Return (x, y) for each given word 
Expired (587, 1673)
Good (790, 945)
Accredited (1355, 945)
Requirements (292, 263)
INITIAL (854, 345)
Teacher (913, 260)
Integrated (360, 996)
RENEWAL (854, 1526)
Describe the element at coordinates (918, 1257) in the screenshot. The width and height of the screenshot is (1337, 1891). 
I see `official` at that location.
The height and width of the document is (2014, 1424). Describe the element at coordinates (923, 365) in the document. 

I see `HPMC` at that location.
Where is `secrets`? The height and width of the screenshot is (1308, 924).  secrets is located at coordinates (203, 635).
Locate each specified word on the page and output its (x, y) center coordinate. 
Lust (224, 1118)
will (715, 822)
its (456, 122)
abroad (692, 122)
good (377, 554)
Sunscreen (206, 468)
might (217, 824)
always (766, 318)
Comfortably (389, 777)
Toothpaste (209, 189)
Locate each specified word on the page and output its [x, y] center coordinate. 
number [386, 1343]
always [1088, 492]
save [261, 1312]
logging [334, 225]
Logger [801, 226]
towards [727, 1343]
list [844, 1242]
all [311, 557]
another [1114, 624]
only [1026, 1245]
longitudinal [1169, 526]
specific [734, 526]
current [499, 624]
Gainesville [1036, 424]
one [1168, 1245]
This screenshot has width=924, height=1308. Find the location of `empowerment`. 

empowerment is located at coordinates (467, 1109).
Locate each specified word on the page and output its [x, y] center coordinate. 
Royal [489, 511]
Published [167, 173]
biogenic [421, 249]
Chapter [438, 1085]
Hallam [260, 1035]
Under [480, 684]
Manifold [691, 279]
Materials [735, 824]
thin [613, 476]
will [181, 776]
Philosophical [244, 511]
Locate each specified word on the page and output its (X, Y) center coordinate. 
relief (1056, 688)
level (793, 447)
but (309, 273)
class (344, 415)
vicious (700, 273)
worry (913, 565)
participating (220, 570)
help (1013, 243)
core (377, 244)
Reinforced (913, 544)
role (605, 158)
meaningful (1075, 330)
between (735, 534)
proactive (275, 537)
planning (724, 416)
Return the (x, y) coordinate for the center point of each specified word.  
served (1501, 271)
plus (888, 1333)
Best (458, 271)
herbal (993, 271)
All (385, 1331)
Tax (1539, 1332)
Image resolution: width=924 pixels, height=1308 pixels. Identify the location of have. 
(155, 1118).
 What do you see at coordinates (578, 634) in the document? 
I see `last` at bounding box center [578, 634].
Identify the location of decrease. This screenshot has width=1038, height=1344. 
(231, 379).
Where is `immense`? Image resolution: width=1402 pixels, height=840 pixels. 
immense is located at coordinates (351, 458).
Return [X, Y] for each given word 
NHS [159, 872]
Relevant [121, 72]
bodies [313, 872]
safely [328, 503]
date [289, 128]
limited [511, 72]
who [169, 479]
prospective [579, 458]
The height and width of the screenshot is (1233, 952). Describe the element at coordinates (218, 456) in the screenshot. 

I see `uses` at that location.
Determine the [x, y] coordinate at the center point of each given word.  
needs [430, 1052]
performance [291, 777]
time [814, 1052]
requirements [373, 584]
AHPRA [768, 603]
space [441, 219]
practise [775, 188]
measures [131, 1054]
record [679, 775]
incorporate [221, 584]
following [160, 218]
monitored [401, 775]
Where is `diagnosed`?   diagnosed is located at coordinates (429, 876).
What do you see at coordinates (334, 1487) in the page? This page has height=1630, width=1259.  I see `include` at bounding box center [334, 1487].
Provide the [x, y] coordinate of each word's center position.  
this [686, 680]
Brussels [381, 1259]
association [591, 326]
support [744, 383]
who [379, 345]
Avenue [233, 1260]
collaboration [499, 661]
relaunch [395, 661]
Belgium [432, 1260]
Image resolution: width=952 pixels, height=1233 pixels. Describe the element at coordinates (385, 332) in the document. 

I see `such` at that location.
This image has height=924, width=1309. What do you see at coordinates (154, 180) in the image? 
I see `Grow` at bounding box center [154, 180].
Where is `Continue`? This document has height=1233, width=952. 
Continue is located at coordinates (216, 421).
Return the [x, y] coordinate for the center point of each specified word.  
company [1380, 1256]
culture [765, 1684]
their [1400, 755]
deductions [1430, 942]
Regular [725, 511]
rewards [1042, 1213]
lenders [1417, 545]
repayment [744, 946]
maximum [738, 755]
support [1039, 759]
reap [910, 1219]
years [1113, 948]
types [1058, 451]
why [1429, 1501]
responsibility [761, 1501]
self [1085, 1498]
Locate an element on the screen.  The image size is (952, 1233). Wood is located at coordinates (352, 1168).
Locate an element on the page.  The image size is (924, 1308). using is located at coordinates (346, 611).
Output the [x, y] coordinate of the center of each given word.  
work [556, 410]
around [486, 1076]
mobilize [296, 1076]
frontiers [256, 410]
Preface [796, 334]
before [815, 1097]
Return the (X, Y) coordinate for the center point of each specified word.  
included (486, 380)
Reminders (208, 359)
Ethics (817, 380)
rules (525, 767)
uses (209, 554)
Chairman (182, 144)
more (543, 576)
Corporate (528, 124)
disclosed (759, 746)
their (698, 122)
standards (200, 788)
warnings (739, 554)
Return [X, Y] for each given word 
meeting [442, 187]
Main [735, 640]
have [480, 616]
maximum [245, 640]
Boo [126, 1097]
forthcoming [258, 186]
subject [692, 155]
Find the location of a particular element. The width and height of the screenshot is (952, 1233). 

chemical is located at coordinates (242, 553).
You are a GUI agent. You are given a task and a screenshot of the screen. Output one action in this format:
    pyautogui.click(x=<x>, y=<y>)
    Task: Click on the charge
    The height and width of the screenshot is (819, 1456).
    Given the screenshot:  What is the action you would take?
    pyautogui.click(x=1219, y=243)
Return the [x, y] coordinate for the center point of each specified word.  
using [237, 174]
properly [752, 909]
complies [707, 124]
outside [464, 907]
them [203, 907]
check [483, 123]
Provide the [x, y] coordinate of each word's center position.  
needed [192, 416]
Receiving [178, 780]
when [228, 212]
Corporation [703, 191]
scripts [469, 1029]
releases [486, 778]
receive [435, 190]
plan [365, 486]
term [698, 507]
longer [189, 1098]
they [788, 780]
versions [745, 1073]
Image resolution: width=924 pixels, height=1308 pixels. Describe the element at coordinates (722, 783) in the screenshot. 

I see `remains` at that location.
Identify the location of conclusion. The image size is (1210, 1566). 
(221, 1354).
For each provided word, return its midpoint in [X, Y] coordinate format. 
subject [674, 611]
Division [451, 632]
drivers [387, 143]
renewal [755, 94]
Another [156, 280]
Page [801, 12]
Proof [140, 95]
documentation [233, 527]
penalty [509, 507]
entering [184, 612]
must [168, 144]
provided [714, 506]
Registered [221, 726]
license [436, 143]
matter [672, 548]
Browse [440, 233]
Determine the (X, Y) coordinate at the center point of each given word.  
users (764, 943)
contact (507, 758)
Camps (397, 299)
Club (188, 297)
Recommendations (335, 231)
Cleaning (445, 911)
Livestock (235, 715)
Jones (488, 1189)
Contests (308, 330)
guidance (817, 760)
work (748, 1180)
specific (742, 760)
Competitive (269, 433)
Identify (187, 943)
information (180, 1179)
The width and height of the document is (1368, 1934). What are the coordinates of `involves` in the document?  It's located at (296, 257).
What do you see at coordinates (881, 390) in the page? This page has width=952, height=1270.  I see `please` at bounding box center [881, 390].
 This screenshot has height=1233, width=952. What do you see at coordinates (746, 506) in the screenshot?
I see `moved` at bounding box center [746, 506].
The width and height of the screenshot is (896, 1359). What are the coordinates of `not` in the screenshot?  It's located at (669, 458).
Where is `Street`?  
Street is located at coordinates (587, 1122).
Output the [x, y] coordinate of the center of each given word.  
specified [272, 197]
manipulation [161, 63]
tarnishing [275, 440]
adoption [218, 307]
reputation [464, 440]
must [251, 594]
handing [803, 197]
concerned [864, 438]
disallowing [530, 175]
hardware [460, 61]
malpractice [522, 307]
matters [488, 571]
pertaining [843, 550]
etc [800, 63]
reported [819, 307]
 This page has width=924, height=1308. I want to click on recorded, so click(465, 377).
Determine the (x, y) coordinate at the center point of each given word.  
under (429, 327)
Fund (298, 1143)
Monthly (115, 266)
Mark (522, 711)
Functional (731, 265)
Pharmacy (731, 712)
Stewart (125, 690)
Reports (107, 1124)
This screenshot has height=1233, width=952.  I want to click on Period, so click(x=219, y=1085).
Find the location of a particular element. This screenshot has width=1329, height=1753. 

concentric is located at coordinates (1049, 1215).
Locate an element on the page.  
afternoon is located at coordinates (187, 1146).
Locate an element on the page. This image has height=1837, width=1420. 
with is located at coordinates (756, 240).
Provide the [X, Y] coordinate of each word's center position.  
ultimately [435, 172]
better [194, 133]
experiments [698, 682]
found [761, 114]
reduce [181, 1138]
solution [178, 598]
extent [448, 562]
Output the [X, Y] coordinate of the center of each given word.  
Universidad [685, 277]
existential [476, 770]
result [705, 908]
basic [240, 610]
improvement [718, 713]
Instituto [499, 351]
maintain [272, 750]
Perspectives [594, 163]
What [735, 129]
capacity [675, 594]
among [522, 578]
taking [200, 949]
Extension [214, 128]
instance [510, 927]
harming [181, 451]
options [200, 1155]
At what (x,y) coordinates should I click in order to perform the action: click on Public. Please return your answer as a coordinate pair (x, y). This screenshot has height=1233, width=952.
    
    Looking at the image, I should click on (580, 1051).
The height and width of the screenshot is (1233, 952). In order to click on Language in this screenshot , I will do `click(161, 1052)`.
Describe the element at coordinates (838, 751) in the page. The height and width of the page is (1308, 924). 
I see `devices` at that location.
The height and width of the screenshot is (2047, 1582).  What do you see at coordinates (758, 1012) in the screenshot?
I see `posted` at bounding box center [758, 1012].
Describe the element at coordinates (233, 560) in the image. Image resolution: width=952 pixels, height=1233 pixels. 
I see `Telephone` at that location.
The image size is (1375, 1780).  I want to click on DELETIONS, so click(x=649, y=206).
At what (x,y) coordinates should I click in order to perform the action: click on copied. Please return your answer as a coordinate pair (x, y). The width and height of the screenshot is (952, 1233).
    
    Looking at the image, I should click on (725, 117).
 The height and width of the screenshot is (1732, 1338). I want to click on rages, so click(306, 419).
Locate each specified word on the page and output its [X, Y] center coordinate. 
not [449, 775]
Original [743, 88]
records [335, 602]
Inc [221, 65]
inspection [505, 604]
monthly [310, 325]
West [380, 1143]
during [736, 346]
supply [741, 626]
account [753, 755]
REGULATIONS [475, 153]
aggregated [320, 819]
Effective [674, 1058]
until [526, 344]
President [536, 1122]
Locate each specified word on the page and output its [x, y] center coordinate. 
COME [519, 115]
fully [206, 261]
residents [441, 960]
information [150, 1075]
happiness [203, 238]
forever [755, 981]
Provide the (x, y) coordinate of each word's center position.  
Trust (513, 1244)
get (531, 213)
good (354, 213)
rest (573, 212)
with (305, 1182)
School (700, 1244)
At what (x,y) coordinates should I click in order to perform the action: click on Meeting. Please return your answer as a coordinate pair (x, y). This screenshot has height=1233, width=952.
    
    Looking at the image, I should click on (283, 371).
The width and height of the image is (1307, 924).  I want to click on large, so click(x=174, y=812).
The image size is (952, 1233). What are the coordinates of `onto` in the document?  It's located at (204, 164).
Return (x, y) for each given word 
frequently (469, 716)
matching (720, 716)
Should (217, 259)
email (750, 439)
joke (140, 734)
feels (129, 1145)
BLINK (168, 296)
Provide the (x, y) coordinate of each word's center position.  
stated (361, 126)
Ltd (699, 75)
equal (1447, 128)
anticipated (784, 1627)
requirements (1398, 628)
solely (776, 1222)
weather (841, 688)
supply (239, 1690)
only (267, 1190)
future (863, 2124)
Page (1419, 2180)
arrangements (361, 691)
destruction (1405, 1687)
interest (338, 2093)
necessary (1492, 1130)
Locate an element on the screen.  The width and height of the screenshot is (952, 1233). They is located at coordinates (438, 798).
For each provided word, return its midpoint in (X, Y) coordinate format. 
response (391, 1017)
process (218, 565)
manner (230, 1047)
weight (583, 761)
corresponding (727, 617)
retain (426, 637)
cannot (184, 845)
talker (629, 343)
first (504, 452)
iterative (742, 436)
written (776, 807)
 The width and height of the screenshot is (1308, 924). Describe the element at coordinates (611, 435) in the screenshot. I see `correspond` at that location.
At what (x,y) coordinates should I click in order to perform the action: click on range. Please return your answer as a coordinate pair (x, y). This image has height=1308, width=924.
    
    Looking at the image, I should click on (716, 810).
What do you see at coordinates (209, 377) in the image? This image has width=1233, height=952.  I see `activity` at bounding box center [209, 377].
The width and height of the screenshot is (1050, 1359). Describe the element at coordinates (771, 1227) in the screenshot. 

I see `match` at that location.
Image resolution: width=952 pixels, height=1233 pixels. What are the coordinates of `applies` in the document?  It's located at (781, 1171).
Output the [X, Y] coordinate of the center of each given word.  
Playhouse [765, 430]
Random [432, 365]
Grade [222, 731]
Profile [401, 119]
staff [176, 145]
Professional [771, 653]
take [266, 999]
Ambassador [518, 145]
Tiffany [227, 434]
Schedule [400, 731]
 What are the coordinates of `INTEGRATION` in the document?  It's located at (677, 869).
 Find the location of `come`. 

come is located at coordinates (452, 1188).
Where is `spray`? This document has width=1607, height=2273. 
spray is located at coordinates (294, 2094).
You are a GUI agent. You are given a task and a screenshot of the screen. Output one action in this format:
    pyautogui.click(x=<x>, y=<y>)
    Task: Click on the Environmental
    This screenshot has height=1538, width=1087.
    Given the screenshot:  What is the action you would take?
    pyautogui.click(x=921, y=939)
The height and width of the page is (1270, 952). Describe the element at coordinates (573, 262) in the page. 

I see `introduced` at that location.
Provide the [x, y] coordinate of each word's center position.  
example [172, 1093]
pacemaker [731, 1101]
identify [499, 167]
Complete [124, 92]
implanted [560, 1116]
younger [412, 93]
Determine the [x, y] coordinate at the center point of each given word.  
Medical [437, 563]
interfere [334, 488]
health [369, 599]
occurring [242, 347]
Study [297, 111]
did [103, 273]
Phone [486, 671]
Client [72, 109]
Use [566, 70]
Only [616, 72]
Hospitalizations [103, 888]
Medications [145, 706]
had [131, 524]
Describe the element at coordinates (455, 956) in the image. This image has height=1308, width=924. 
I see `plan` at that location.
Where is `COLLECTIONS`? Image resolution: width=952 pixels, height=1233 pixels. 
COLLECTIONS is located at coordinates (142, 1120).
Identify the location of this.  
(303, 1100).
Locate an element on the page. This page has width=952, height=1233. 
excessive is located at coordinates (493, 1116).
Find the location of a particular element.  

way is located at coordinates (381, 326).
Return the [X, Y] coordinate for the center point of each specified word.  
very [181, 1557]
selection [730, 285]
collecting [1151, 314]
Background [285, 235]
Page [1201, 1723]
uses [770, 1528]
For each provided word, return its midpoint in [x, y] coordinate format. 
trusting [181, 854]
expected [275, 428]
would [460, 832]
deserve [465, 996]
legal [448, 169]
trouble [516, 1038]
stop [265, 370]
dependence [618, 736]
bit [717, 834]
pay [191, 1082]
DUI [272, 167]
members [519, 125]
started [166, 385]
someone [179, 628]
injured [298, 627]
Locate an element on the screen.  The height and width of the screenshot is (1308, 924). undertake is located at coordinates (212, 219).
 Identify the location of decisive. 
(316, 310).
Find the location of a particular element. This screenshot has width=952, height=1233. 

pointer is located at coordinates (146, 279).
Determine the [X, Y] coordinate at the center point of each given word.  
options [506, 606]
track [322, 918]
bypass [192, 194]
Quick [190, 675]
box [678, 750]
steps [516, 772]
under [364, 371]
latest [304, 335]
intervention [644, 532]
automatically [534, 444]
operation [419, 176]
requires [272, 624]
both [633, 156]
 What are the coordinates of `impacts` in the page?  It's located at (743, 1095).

*****

The task:
Swap "Chairman" for "President" in the entries between the line holding "Preface [796, 334]" and the line holding "Corporate (528, 124)", inclusive, and give those lines again with everything else unchanged.

Problem solution:
Preface [796, 334]
before [815, 1097]
Return the (X, Y) coordinate for the center point of each specified word.  
included (486, 380)
Reminders (208, 359)
Ethics (817, 380)
rules (525, 767)
uses (209, 554)
President (182, 144)
more (543, 576)
Corporate (528, 124)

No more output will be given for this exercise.